* START Record list *

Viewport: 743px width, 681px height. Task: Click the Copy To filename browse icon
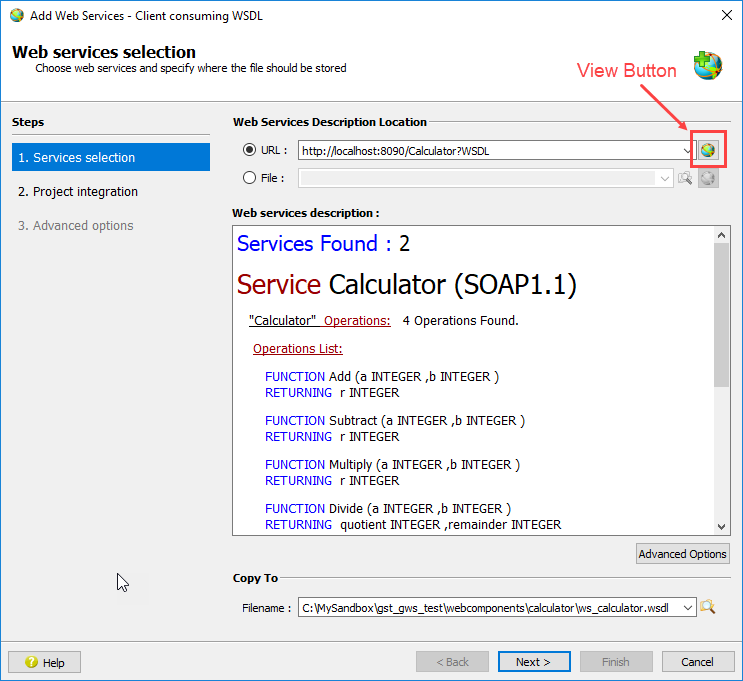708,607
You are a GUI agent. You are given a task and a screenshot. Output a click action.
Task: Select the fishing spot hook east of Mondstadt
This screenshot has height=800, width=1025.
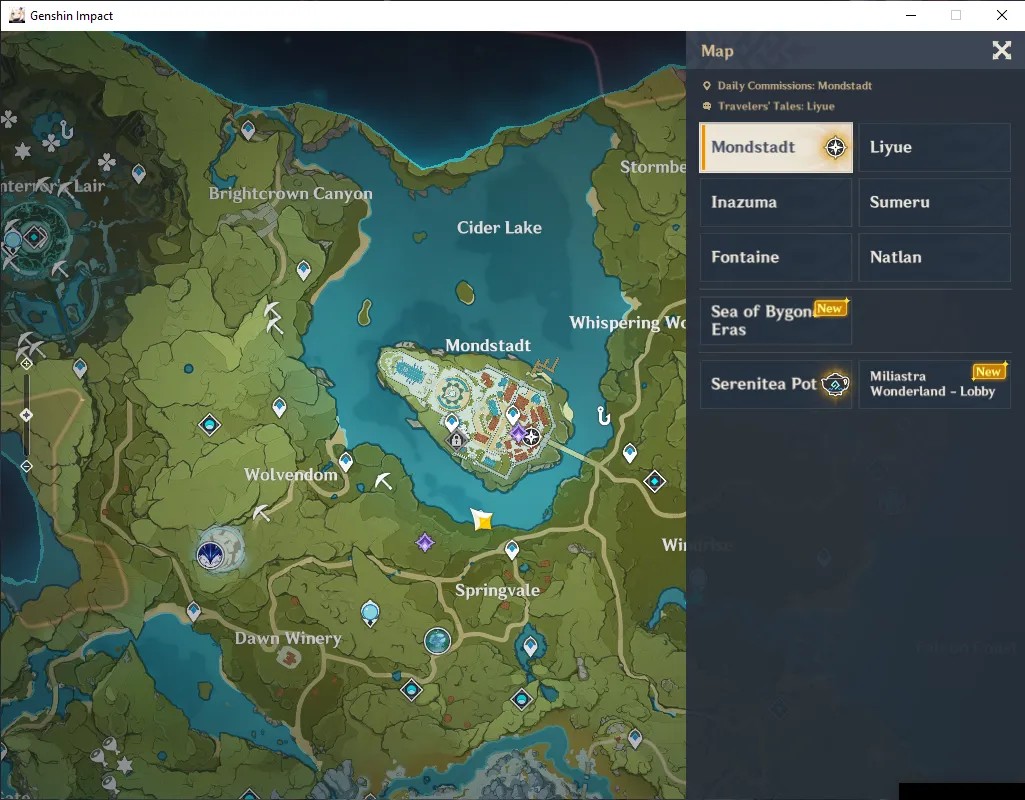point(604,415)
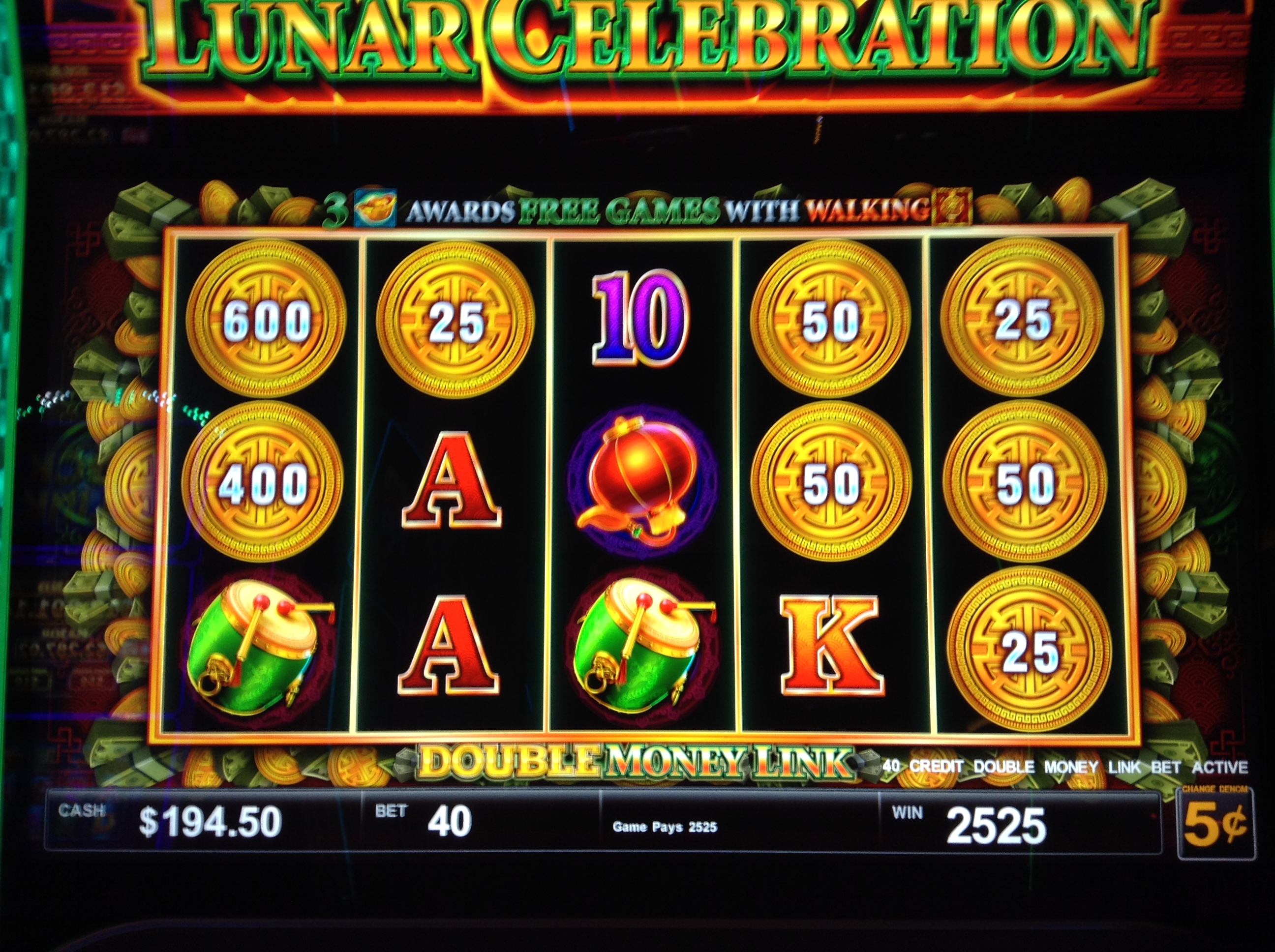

* END Record list *
* START Record list *

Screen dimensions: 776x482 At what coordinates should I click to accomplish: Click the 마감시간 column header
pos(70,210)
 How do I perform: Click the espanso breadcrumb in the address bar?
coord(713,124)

* END Record list *

What the exercise asks »
Count the lines of the material that contain the string "height" and give only that number.

Written answer »
2